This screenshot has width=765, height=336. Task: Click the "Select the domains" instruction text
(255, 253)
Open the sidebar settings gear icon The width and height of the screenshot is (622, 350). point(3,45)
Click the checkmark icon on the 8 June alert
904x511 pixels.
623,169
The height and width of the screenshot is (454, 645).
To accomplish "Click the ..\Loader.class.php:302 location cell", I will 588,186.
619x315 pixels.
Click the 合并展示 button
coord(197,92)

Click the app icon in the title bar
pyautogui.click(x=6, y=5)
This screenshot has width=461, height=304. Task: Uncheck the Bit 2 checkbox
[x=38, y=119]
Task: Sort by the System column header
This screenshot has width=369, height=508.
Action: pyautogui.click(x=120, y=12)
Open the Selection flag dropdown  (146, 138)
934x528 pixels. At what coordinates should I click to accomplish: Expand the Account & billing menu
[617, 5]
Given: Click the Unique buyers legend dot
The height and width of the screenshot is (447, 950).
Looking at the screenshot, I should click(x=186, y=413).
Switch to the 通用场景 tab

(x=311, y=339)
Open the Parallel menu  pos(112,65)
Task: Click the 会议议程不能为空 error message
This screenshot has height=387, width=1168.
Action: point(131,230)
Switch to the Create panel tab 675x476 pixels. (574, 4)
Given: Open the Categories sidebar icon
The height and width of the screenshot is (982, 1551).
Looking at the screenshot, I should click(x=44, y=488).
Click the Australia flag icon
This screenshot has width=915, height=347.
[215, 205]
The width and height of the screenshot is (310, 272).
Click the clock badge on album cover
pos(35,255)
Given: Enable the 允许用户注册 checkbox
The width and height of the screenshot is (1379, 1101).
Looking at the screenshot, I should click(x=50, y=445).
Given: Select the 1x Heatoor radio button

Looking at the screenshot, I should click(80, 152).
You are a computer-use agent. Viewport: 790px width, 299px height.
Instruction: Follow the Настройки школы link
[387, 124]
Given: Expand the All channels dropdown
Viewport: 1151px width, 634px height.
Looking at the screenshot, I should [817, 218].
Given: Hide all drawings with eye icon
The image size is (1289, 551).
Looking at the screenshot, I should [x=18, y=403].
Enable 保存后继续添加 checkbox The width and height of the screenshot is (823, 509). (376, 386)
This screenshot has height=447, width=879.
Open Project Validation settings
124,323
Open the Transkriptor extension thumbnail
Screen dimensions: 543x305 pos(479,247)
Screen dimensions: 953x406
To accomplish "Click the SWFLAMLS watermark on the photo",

TASK STATEMENT
Go through the listing above, count the lines that contain "dropdown", and state that number alone.

EXERCISE RESULT
2